Flashback: Sid Vicious Blows an Audience Away Singing ‘My Way’

The strings swirl, Sid Vicious descends a staircase and begins doing his best Chairman of the Board impression (even if it sounds a bit more like Dracula than Sinatra), and then everything implodes in his cover version of “My Way.” The bassist gave the song a punk-rock makeover for his star turn in The Great Rock ‘n’ Roll Swindle shortly before his death in 1979. When people finally saw it, upon the film’s release in May 1980, it became one of Vicious’ iconic moments — mostly because, as he sings, he did it his way.

Paul Anka wrote “My Way” in 1968 using the music to a French pop hit by Claude François, “Comme d’habitude,” and coming up with lyrics that he felt suited to its intended singer. “I said, ‘If Frank were writing this, what would he say?’” Anka recalled in a 2007 interview with England’s The Telegraph. “I used words I would never use: ‘I ate it up and spit it out,’ but that’s the way he talked. … I called Frank up in Nevada — he was at Caesar’s Palace — and said, ‘I’ve got something real special for you.’” The song made it to Number 27 on the Hot 100 in 1969 and became one of Sinatra’s signature songs.

Vicious made “My Way” his when he recorded it in England in 1978. In the same way that the original was tailor-made to fit Frank Sinatra, Vicious liberally rewrote the lyrics for himself using words like “cunt,” “queer” and references to his recreational activities like, “When there was doubt, I shot it up or kicked it out.” Around the time he recorded the song, he also shot his now-iconic scene in the movie, which ends with him blowing the audience away with (of course) a pistol.

“I really like the bit where Sid shoots the audience, especially singing ‘My Way,’” the film’s director, Julien Temple, said in a 1979 NME interview. “It’s a very good example of the Sex Pistols’ attitude.
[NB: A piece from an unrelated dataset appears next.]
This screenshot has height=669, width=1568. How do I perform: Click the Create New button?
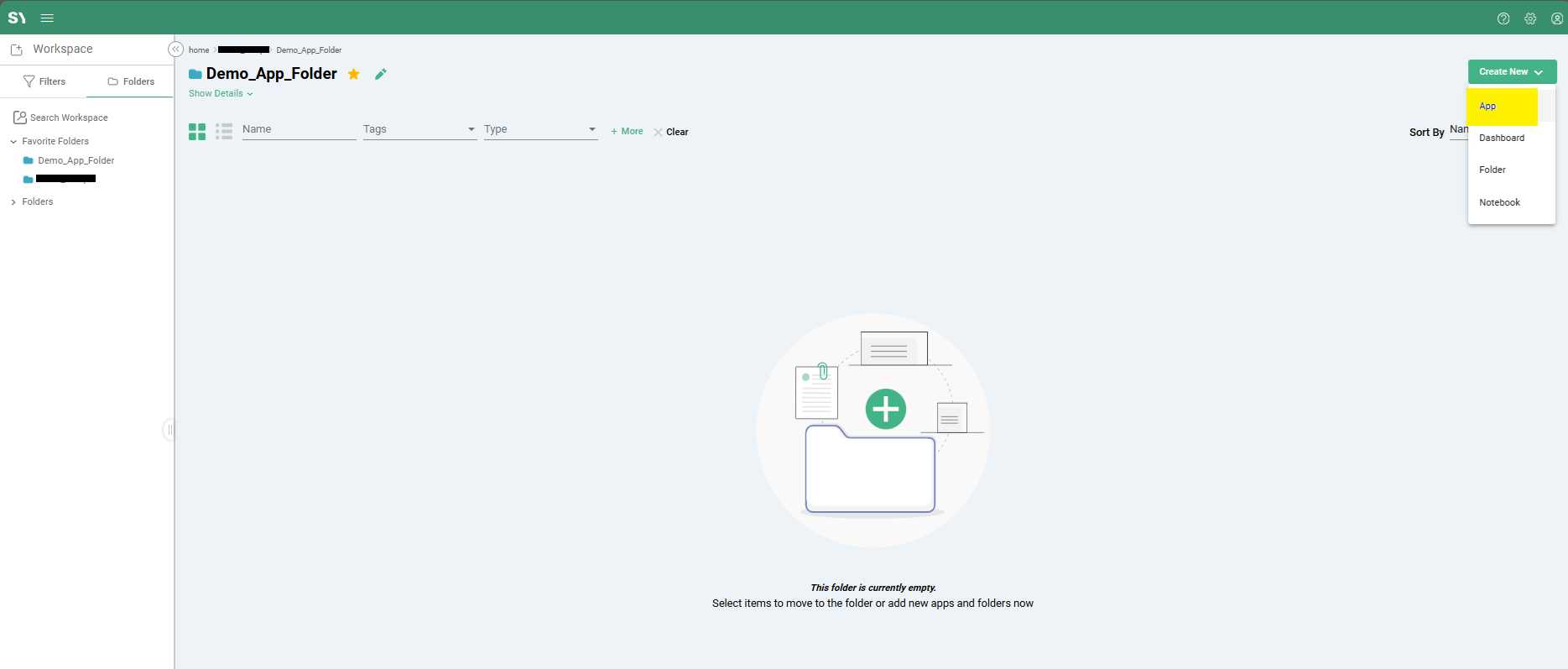tap(1511, 72)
Especially given Sid’s character as a kind of social actor, or whatever he was, with the annihilation of that song. To me it is tremendous. All the egotism and the individualism and the hypocrisy involved in that song and the audience lapping it up and getting shot to pieces is just wonderful to me.”

Vicious moved to New York City with girlfriend Nancy Spungen that August. Spungen died in October 1978 of a stabbing, and Vicious was arrested as the prime suspect. He was released on bail and four months later he died of a heroin overdose on February 2nd.

When Rolling Stone reviewed the Swindle album in 1979, it described the song as “buffoonish but now gruesomely ironic,” given that Vicious was already dead. The single eventually made it up to Number Seven on the U.K. chart. In addition to becoming the most memorable part of the Swindle movie, Vicious’ recording later perfectly capped off Martin Scorsese’s Goodfellas.

One person who was not amused by the cover, though, was Anka. He told the Telegraph, he was “somewhat destabilized by the Sex Pistols version. It was kind of curious, but I felt he was sincere about it.”